KETENTUAN TUGAS: Sebutkan semua blok yang membagi masyarakat Indonesia menurut tulisan tentang usulan duet Jokowi-Prabowo di bawah.

KUTIPAN HALAMAN:
┌──

Muhammad Qodari, Direktur Eksekutif Indo Barometer, melansir pernyataan menarik. Dengan mimik serius, ia tawarkan solusi agar masyarakat Indonesia tidak terbelah. Caranya mudah. Ya, cukup dengan "menikahkan" Jokowi-Prabowo pada Pilpres 2024.
Pernyataan Qodari jelas beralasan. Polarisasi masyarakat gara-gara Pilpres 2019 masih berasa. Efek cebong dan kampret masih bersisa. Masyarakat Indonesia terbagi tiga: blok Jokowi, blok Prabowo, dan nonblok. Prabowo masuk kabinet pun tidak merekatkan kerenggangan.
Belakangan polarisasi kian parah. Beberapa kalangan yang semula membela Prabowo kini beralih kepada Anies Baswedan. Anies digadang-gadang menjadi simbol perlawanan. Muncul lagi istilah baru yang masih dipungut dari dunia fauna: cebong dan kadrun.
Barangkali dari sanalah kekhawatiran Qodari bermula. Pengamat politik itu tidak ingin lagi bangsa ini terbelah. Namun, menduetkan Jokowi dan Prabowo bukanlah perkara mudah. Aturan mau tak mau harus diubah. Jika harus begitu, UUD 1945 mesti diamendemen lagi.
Akan tetapi, ada saran lain yang patut diperhitungkan. Pengamat politik yang mangkal di Gang Sapi, Felix Tani, menawarkan solusi berbeda. UUD 1945 tidak perlu diubah. Biarkan ketentuan presiden dan wakil presiden tetap begitu. Ya, tetap dua periode.
Agar Jokowi bisa menjadi presiden lagi, kata Engkong Felix, Jokowi bisa "dikawinkan" lagi dengan wakilnya sekarang. Cuma komposisi berubah. Ma'ruf Amin jadi capres, Jokowi jadi cawapres. Jika mereka terpilih, ada peluang Jokowi jadi presiden lagi.
Sekilas terlihat saran itu moncer. Tunggu dulu. Andaikata terpilih, Ma'ruf Amin mesti berhalangan tetap baru bisa digantikan posisinya sebagai presiden. Bisa juga karena mangkat di tengah masa jabatan. Di situ tampak alangkah kebangetannya Engkong Felix. Tahu maksud saya, kan?
Selain itu, duet Ma'ruf Amin-Jokowi kemungkinan sukar menang apabila Anies menemukan jodoh yang pas. Misalnya Susi Pudjiastuti atau Ridwan Kamil. Bisa juga menculik Ganjar Pranowo dari kandang banteng moncong putih. Asal jangan Fachri Hamzah, napasnya habis di PKS.
Dengan demikian, mesti ada cara lain yang lebih tokcer. Bersandar pada kesulitan memenuhi asa Qodari, sekaligus mengakomodasi aspirasi nyeleneh Engkog Felix, saya menawarkan duet apik. Prabowo capres, Jokowi cawapres. Itu duet yang bakal sukar ditundukkan lawan.
Pengalaman menang dua kali sekaligus memimpin negara dua kali merupakan bekal terbaik bagi Jokowi untuk menjadi wapres. Sekaligus, pecah rekor. Untuk pertama kali dalam sejarah nusantara, mantan presiden menjadi wakil presiden. Ini masih dalam konteks berandai-andai.

└──

DATA YANG DIBERIKAN:
┌──

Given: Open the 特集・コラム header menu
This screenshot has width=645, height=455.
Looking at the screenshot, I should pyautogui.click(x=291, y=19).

└──

PENYELESAIAN: Blok Jokowi, blok Prabowo, dan nonblok.